## Supplied records
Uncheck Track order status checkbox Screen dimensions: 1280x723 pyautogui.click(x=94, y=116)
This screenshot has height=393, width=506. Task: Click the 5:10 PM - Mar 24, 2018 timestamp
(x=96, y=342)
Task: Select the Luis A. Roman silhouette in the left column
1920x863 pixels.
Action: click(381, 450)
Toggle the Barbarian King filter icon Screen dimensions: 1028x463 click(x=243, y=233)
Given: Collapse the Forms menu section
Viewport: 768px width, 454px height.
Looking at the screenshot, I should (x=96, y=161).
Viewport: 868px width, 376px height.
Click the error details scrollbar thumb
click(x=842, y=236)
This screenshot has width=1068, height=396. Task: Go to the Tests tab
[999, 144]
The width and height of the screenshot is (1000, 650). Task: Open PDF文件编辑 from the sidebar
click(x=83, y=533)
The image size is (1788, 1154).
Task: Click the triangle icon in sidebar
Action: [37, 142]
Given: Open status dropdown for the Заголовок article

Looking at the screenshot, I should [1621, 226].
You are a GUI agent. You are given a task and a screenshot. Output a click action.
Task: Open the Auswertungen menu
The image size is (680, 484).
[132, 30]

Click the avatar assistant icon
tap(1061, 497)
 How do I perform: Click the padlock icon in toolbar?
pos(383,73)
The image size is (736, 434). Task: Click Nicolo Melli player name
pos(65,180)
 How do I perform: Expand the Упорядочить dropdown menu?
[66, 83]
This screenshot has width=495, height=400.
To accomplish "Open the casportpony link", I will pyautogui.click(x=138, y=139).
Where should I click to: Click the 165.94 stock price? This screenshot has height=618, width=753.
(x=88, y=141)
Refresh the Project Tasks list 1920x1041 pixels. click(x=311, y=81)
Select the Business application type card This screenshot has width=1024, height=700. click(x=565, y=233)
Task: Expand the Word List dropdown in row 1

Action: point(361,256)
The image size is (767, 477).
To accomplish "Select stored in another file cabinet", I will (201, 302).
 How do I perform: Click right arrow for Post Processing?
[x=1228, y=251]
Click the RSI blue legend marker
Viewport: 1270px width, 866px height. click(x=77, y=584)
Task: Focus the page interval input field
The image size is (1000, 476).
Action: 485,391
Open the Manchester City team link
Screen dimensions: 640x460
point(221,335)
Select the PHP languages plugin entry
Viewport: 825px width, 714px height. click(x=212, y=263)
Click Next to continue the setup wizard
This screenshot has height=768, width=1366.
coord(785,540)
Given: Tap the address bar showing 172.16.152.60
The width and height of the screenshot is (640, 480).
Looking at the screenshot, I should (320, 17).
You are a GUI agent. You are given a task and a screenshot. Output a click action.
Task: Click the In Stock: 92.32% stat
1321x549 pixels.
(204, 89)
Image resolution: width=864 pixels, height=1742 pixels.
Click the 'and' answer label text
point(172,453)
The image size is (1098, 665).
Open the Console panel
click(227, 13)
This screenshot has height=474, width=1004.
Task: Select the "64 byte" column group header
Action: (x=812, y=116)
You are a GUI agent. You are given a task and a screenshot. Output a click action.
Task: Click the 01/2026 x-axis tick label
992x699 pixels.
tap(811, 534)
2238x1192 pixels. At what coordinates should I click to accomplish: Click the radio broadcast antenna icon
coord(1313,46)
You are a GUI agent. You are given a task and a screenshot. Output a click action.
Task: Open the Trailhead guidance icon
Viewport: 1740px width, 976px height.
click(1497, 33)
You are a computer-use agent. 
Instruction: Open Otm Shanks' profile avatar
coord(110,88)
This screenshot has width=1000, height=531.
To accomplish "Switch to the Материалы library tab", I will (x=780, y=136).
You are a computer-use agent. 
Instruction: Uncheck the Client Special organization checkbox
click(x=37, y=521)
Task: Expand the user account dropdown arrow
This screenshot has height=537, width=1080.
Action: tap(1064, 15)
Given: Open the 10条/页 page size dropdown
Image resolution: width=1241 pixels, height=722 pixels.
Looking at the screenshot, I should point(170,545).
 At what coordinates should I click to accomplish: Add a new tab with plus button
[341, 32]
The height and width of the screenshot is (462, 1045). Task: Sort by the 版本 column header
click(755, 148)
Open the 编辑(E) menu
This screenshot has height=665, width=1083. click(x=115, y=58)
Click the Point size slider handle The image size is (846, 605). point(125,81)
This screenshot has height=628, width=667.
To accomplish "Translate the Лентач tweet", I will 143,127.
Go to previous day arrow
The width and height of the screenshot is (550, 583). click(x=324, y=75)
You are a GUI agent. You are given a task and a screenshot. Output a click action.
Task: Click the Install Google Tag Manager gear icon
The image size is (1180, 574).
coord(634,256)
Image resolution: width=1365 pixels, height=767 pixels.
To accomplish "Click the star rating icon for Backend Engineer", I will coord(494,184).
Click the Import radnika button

## Work required
Generate a verbatim printout of all the entries.

## Expected answer
Uncheck Track order status checkbox Screen dimensions: 1280x723 pyautogui.click(x=94, y=116)
This screenshot has height=393, width=506. Task: Click the 5:10 PM - Mar 24, 2018 timestamp
(x=96, y=342)
Task: Select the Luis A. Roman silhouette in the left column
1920x863 pixels.
Action: click(381, 450)
Toggle the Barbarian King filter icon Screen dimensions: 1028x463 click(x=243, y=233)
Given: Collapse the Forms menu section
Viewport: 768px width, 454px height.
Looking at the screenshot, I should (x=96, y=161).
Viewport: 868px width, 376px height.
Click the error details scrollbar thumb
click(x=842, y=236)
This screenshot has width=1068, height=396. Task: Go to the Tests tab
[999, 144]
The width and height of the screenshot is (1000, 650). Task: Open PDF文件编辑 from the sidebar
click(x=83, y=533)
The image size is (1788, 1154).
Task: Click the triangle icon in sidebar
Action: [37, 142]
Given: Open status dropdown for the Заголовок article

Looking at the screenshot, I should [1621, 226].
You are a GUI agent. You are given a task and a screenshot. Output a click action.
Task: Open the Auswertungen menu
The image size is (680, 484).
[132, 30]

Click the avatar assistant icon
tap(1061, 497)
 How do I perform: Click the padlock icon in toolbar?
pos(383,73)
The image size is (736, 434). Task: Click Nicolo Melli player name
pos(65,180)
 How do I perform: Expand the Упорядочить dropdown menu?
[66, 83]
This screenshot has width=495, height=400.
To accomplish "Open the casportpony link", I will pyautogui.click(x=138, y=139).
Where should I click to: Click the 165.94 stock price? This screenshot has height=618, width=753.
(x=88, y=141)
Refresh the Project Tasks list 1920x1041 pixels. click(x=311, y=81)
Select the Business application type card This screenshot has width=1024, height=700. click(x=565, y=233)
Task: Expand the Word List dropdown in row 1

Action: point(361,256)
The image size is (767, 477).
To accomplish "Select stored in another file cabinet", I will (201, 302).
 How do I perform: Click right arrow for Post Processing?
[x=1228, y=251]
Click the RSI blue legend marker
Viewport: 1270px width, 866px height. click(x=77, y=584)
Task: Focus the page interval input field
The image size is (1000, 476).
Action: 485,391
Open the Manchester City team link
Screen dimensions: 640x460
point(221,335)
Select the PHP languages plugin entry
Viewport: 825px width, 714px height. click(x=212, y=263)
Click Next to continue the setup wizard
This screenshot has height=768, width=1366.
coord(785,540)
Given: Tap the address bar showing 172.16.152.60
The width and height of the screenshot is (640, 480).
Looking at the screenshot, I should (320, 17).
You are a GUI agent. You are given a task and a screenshot. Output a click action.
Task: Click the In Stock: 92.32% stat
1321x549 pixels.
(204, 89)
Image resolution: width=864 pixels, height=1742 pixels.
Click the 'and' answer label text
point(172,453)
The image size is (1098, 665).
Open the Console panel
click(227, 13)
This screenshot has height=474, width=1004.
Task: Select the "64 byte" column group header
Action: (x=812, y=116)
You are a GUI agent. You are given a task and a screenshot. Output a click action.
Task: Click the 01/2026 x-axis tick label
992x699 pixels.
tap(811, 534)
2238x1192 pixels. At what coordinates should I click to accomplish: Click the radio broadcast antenna icon
coord(1313,46)
You are a GUI agent. You are given a task and a screenshot. Output a click action.
Task: Open the Trailhead guidance icon
Viewport: 1740px width, 976px height.
click(1497, 33)
You are a computer-use agent. 
Instruction: Open Otm Shanks' profile avatar
coord(110,88)
This screenshot has width=1000, height=531.
To accomplish "Switch to the Материалы library tab", I will (x=780, y=136).
You are a computer-use agent. 
Instruction: Uncheck the Client Special organization checkbox
click(x=37, y=521)
Task: Expand the user account dropdown arrow
This screenshot has height=537, width=1080.
Action: tap(1064, 15)
Given: Open the 10条/页 page size dropdown
Image resolution: width=1241 pixels, height=722 pixels.
Looking at the screenshot, I should point(170,545).
 At what coordinates should I click to accomplish: Add a new tab with plus button
[341, 32]
The height and width of the screenshot is (462, 1045). Task: Sort by the 版本 column header
click(755, 148)
Open the 编辑(E) menu
This screenshot has height=665, width=1083. click(x=115, y=58)
Click the Point size slider handle The image size is (846, 605). point(125,81)
This screenshot has height=628, width=667.
To accomplish "Translate the Лентач tweet", I will 143,127.
Go to previous day arrow
The width and height of the screenshot is (550, 583). click(x=324, y=75)
You are a GUI agent. You are given a task and a screenshot. Output a click action.
Task: Click the Install Google Tag Manager gear icon
The image size is (1180, 574).
coord(634,256)
Image resolution: width=1365 pixels, height=767 pixels.
To accomplish "Click the star rating icon for Backend Engineer", I will coord(494,184).
Click the Import radnika button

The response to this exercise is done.